By: Anton Kratiuk | today, 12:55
Tesla FSD hits 50 million km in Europe — but only in five small countries

Tesla's Full Self-Driving Supervised system has crossed 50 million kilometers of real-world driving across Europe — but only in five countries: the Netherlands, Estonia, Belgium, Lithuania, and Denmark. The milestone arrived just 95 days after Dutch regulator RDW granted approval in April 2026, a pace that surprised even optimistic forecasts. For anyone with a Tesla in those markets, it signals the system is being used heavily in daily driving, not just occasional demos.

How five small countries moved fast

The speed of the rollout comes down to regulatory plumbing. The Netherlands used UN Regulation 171 combined with an EU Article 39 exemption, which lets other member states recognize an existing national approval without running their own full test programs. Belgium, Lithuania, Estonia, and Denmark all took that shortcut. Early safety data strengthened the case: Basenor cross-border FSD reports 3.5 times fewer collisions compared to human drivers, and zero highway crashes over 16.6 million kilometers driven between April and June 2026. The system also works seamlessly across those five borders without interruption.

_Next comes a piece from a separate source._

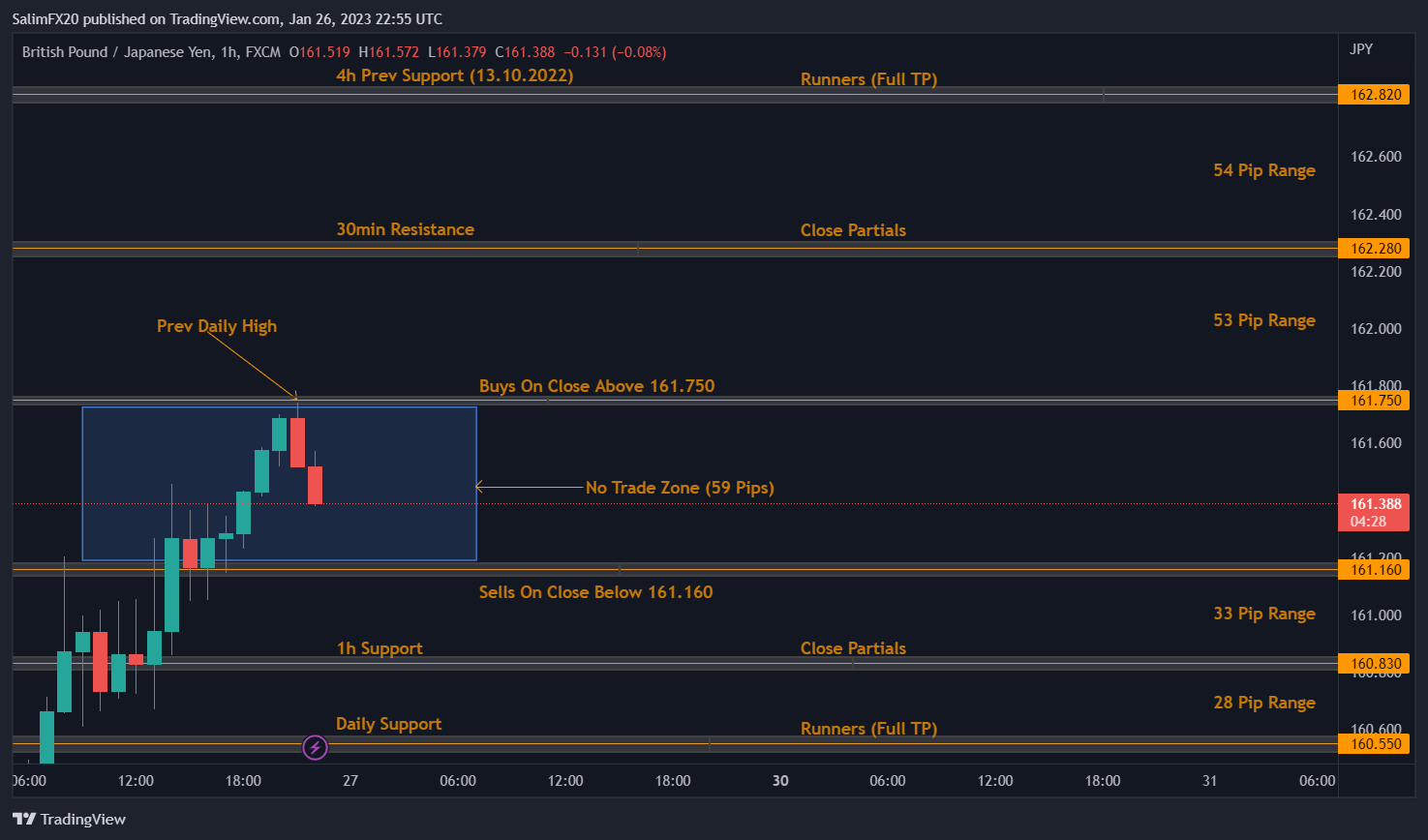Select "Sells On Close Below 161.160" annotation
The image size is (1428, 840).
point(595,592)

The big markets are waiting

Germany, France, and Italy have all declined to grant national approval for now, each waiting for a broader EU-wide decision expected no earlier than autumn 2026. The European Transport Safety Council has sent formal safety letters to transport ministers — including likely recipients in Berlin and Paris — citing driver-supervision concerns. A Reuters investigation in May 2026 also questioned Tesla's safety-metric methodology in the US, adding a layer of scrutiny that European regulators are unlikely to ignore, even though the EU version of FSD differs from the American one.

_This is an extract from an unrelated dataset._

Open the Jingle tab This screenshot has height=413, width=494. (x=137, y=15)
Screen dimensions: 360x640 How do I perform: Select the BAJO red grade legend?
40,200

The UK, outside EU structures post-Brexit, is running its own testing programs but has not set a public approval timeline. It could follow the mutual-recognition model independently, though no date has been confirmed.

FSD's edge, for now

Tesla's rivals have largely stepped back from this space. Mercedes-Benz has paused its Level 3 Drive Pilot, and BMW dropped its Personal Pilot program entirely — both pivoting toward Level 2+ systems that put them in direct competition with FSD Supervised. That leaves Tesla as the most capable driver-assistance system available in any approved European market right now, per Eleport Europe FSD tracker.

FSD Supervised is still a Level 2 system, meaning the driver must stay alert and be ready to take over at any moment. The "supervised" label is not a formality — Tesla is explicit that legal responsibility stays with the driver. The 50 million km figure matters most as a training resource: every kilometer driven in Copenhagen or Ghent feeds the neural network data that, eventually, could support a push toward higher autonomy levels. That push, however, still faces years of regulatory work ahead.